**Your assignment:** Please work out how many lines in the data below hold the word "agent", and state only the number.

**Given data:**
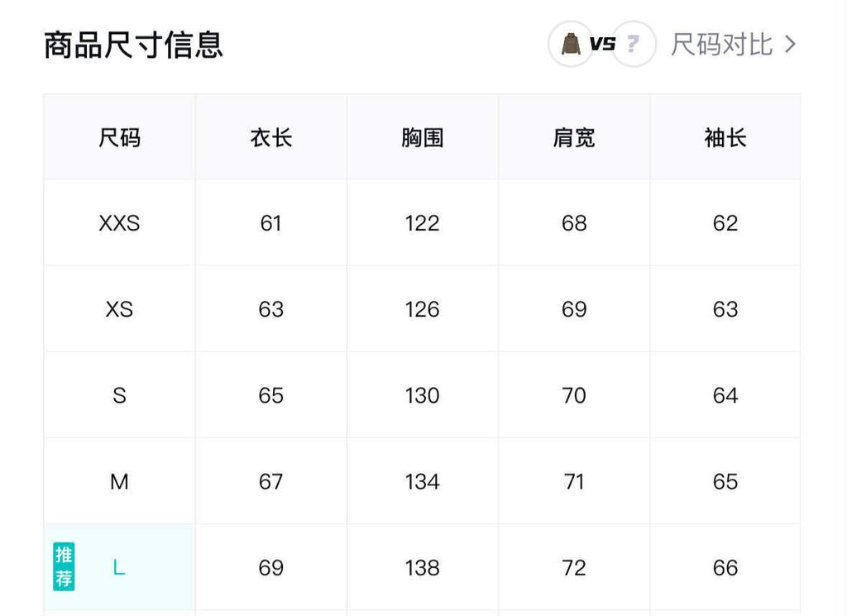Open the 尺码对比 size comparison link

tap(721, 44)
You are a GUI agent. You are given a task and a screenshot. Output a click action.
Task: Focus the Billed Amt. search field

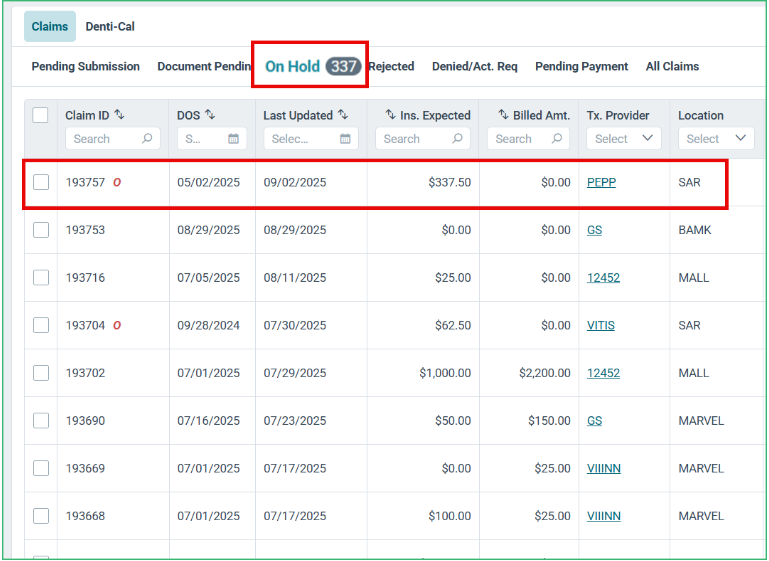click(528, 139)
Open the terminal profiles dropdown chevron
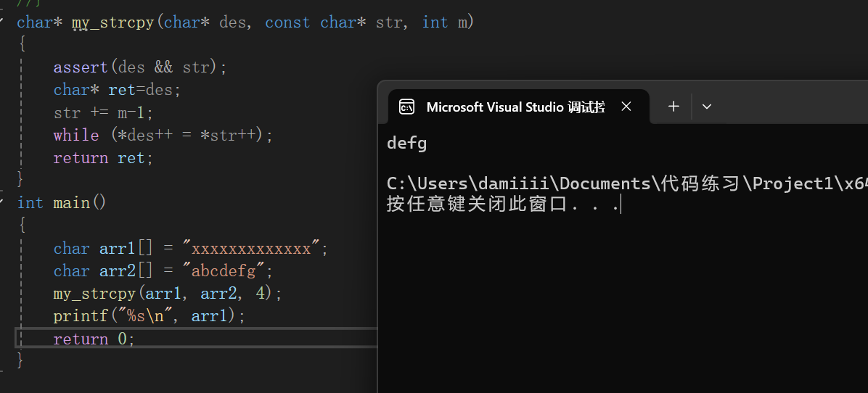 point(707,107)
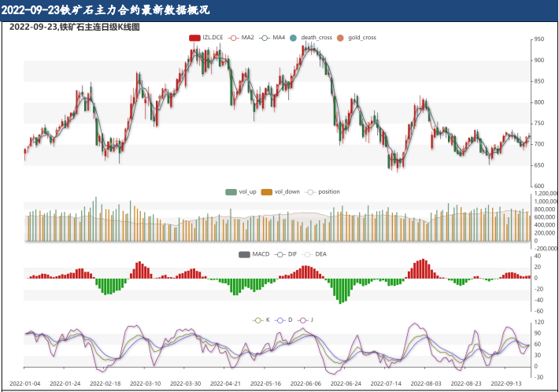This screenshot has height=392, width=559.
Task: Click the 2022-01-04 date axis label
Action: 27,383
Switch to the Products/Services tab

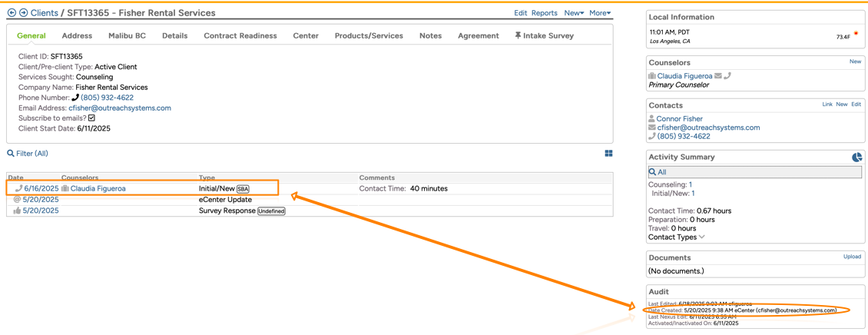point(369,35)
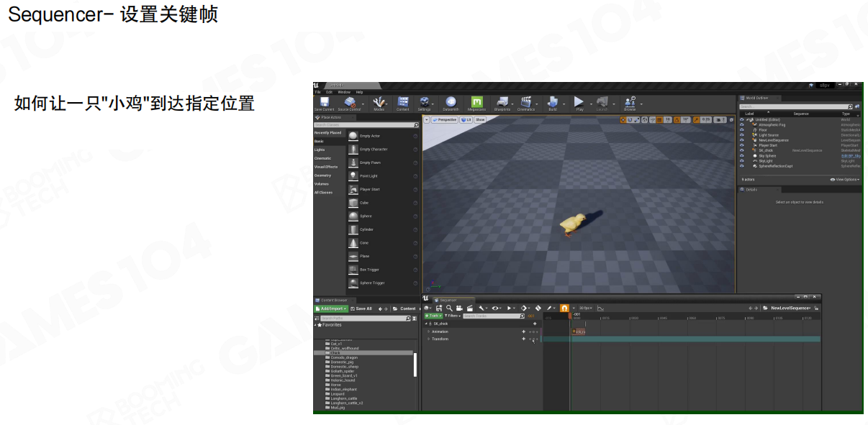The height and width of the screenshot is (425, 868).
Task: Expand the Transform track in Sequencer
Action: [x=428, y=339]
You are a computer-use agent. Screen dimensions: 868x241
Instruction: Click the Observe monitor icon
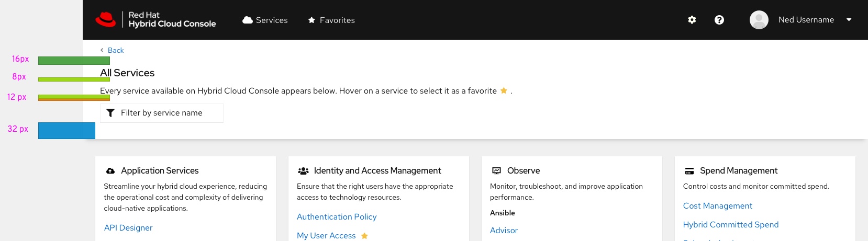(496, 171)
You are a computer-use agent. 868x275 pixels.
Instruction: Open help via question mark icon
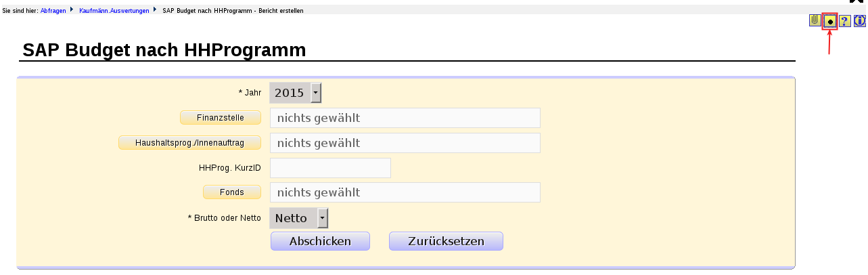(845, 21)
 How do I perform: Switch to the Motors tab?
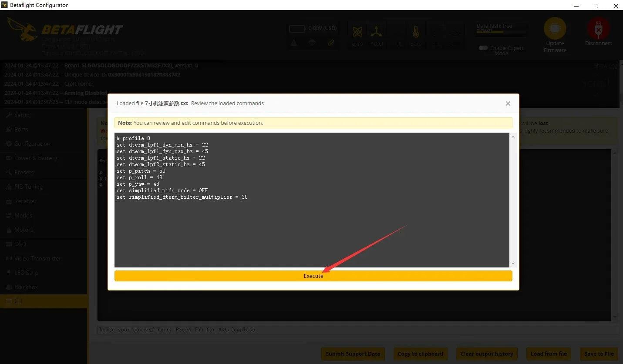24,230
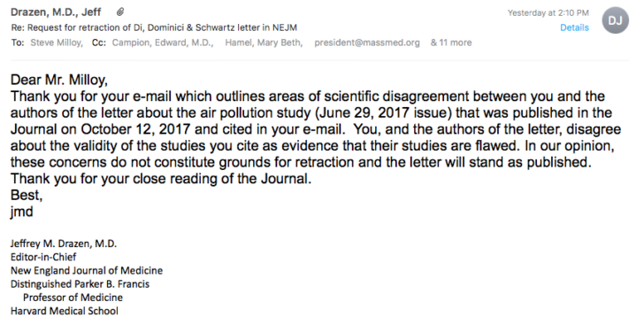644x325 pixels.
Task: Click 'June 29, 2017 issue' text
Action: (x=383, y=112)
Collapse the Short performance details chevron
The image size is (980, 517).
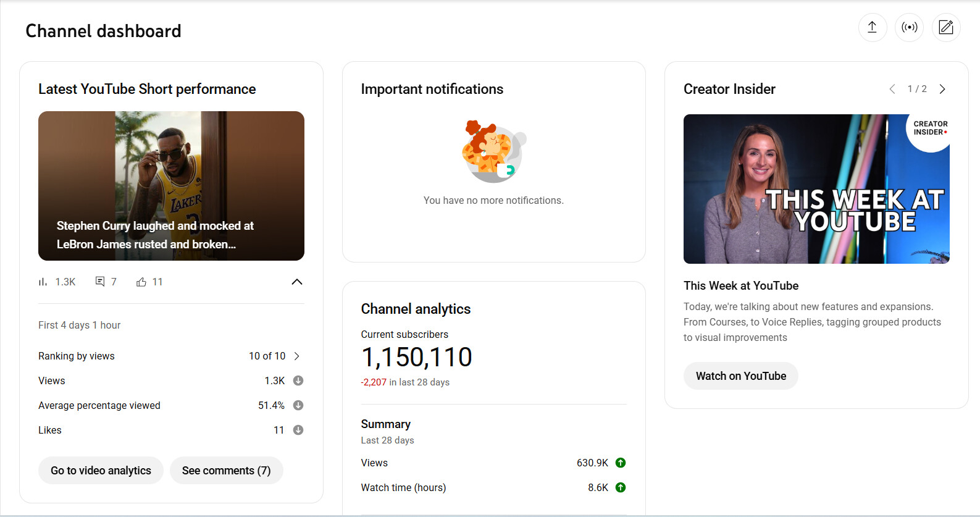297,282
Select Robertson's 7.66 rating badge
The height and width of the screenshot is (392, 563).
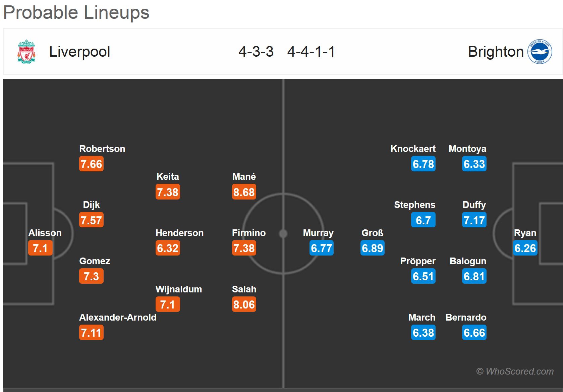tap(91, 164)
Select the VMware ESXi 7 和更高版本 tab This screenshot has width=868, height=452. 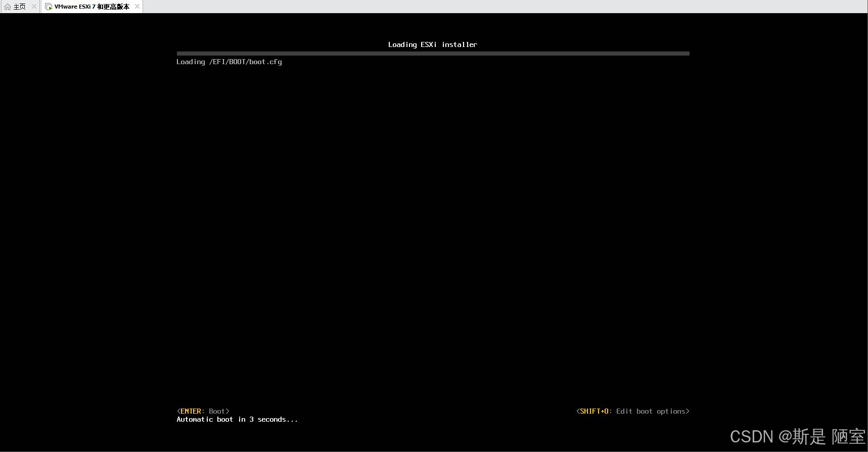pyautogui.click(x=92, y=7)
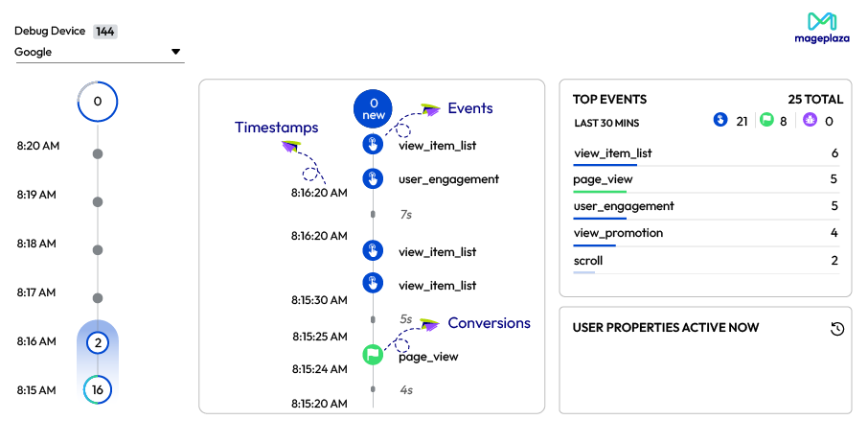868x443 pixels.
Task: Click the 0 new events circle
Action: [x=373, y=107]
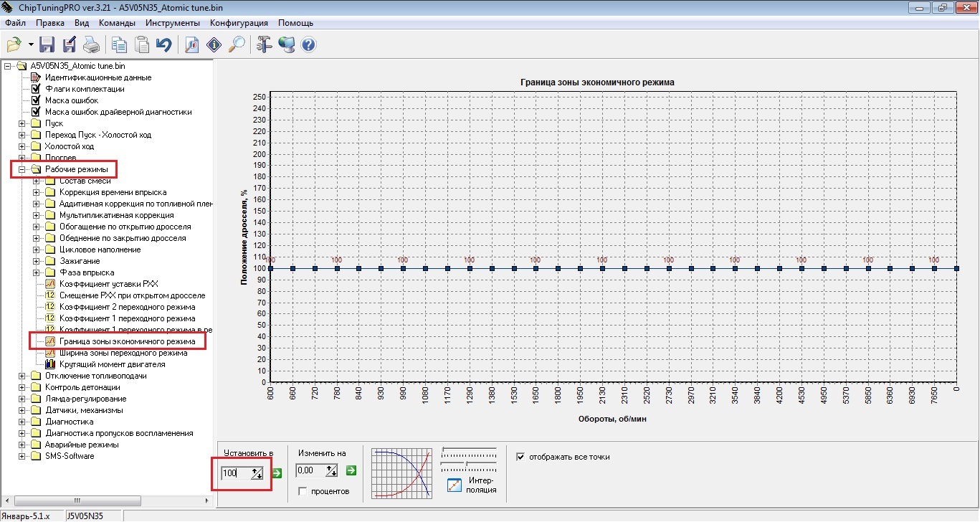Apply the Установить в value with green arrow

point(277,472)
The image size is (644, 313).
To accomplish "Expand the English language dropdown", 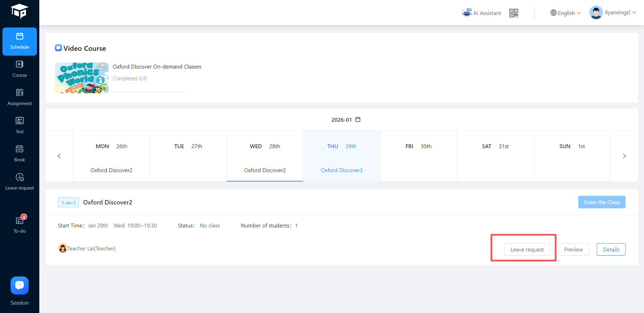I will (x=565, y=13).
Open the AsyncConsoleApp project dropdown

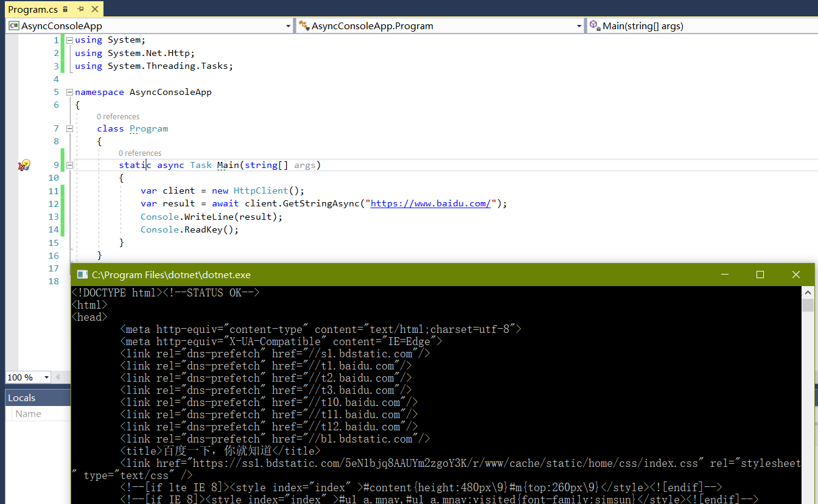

**Task result:** 3